È l’unità d’Italia degli accattoni della politica, senza più differenza tra il maledetto toscano, il guappo ciociaro, il bravaccio padano e il mendicante napoletano a cui la Regina Giovanna concedeva il diritto all’arraffo. E infatti tutti elogiano il turpiloquio come codice che sta a metà tra le allusioni e la chiarezza, un po’ servizi segreti e un po’ servizi igienici,
«nun ci avevate l’onestà che ve passava per cazzo quando ve pagavo er soggiorno con l’amante». La reazione di Fiorito è il cortocircuito tra l’indignazione e la coda di paglia, la resa dei conti dell’accattonaggio politico come professione che sarà giudicata dalla storia.

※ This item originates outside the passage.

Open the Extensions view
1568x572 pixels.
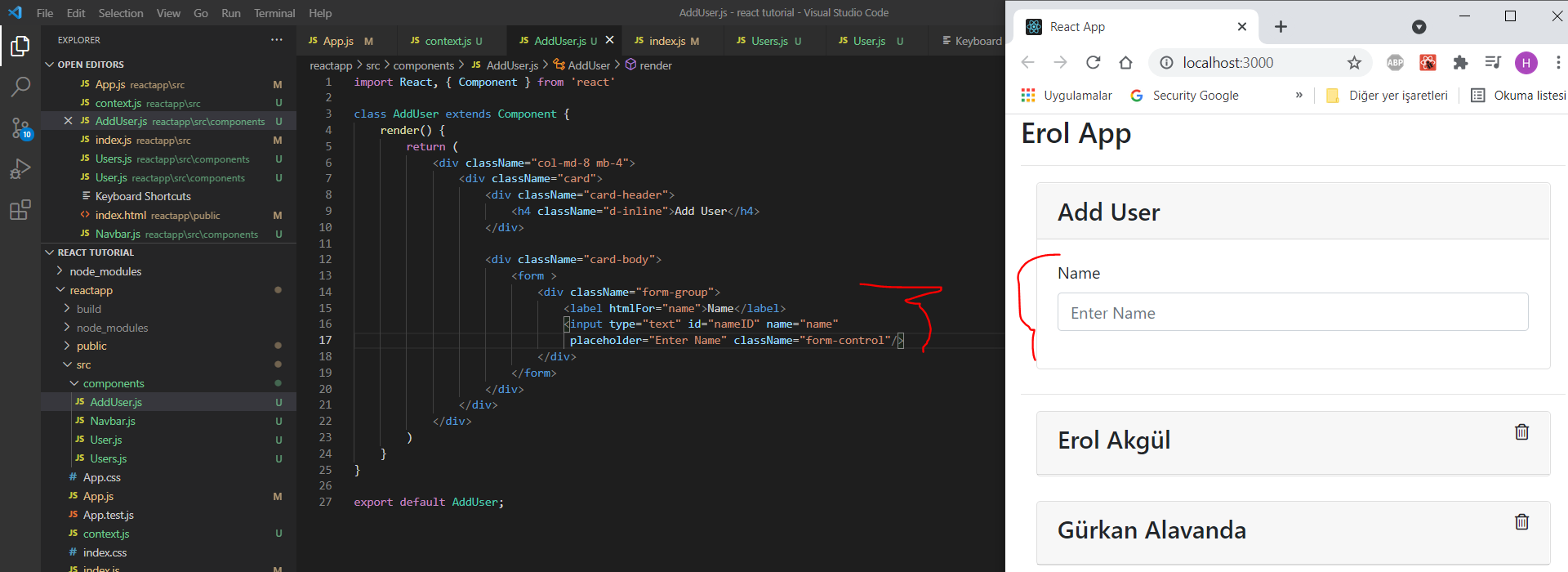point(20,210)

Fiorito portò in dote al Pdl ben 26mila voti «strappati uno ad uno nel Frosinate» perché è missino da sempre ma è anche e soprattutto ciociaro appunto, e quindi della scuola di Ciarrapico che si dichiarava fascista ma raccoglieva voti per la Dc di Andreotti dicendo «non voto Msi perché nun c’è sta più Mussolini». Anche Fiorito ama i simboli fascisti ma è un raccoglitore di voti alla democristiana. E manda gli auguri di Capodanno con il motto della X Mas. Da sindaco votatissimo di Anagni, che è la città dello schiaffo ed è la sua città, addobbò la sala del Consiglio con due targhe in ricordo della marcia su Roma e di Sua Eccellenza Benito Mussolini. E si dichiara futurista, apre la pagina di Facebook con un quadro di Boccioni, cita Marinetti e D’Annunzio.

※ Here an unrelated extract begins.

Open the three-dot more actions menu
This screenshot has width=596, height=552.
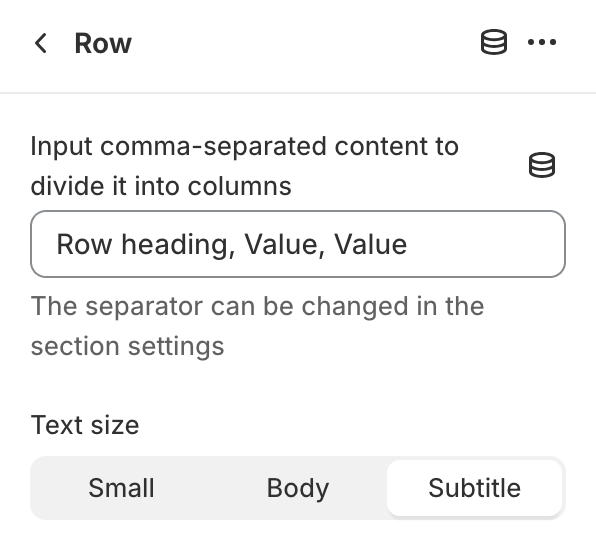tap(542, 42)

Ma seriamente nessuno gli rimprovera il fascismo e infatti i viterbesi di Forza Italia non lo inchiodano al saluto romano, ma raccontano che già da sindaco di Anagni non si negava le ostriche. Si concesse, per esempio, un viaggio in Giappone, 17 mila euro del comune, per seguire i mondiali di calcio. Ma Fiorito replica raccontando le cene degli altri, quelle di Battistoni innanzitutto. I conti del ristorante Pepenero, ora seimila e ora cinquemila euro, contro i conti di Pasqualino al Colosseo, ora novemila e ora settemila euro, e ce n’è abbastanza per sfamare un manipolo, una falange e una squadraccia.
Non esiste l’obbligo di pubblicare i bilanci dei gruppi consiliari del Lazio. I rendiconti sono approvati da un Comitato di controllo contabile che è presieduto da un consigliere del Partito democratico che — ops! — non si è mai accorto di nulla. Poi vengono consegnati al presidente del Consiglio regionale, che si chiama Mario Abbruzzese e sua volta mantiene 18 collaboratori e spende 3,4 milioni per il personale, 8 milioni per consulenze, ha avuto una dotazione di un milione e mezzo di euro sia nel 2010 e sia nel 2011 e guadagna 23mila euro al mese, vale a dire più del presidente Obama. Il consiglio regionale del Lazio ha speso per “manutenzione e messa a norma degli immobili” trenta milioni di euro negli ultimi tre anni e quest’anno ne aveva in previsione altri dieci, bloccati dopo le denunzie alla magistratura dei due consiglieri radicali, Rocco Berardo e Giovanni Rossodivita. Ecco perché il sulfureo Fiorito dice: “
Me sento preso per culo”.
Cresciuto a gassose e rosette e vendicato dal mollusco, si considera il più onesto dei disonesti, e perciò il solo che andrà in galera.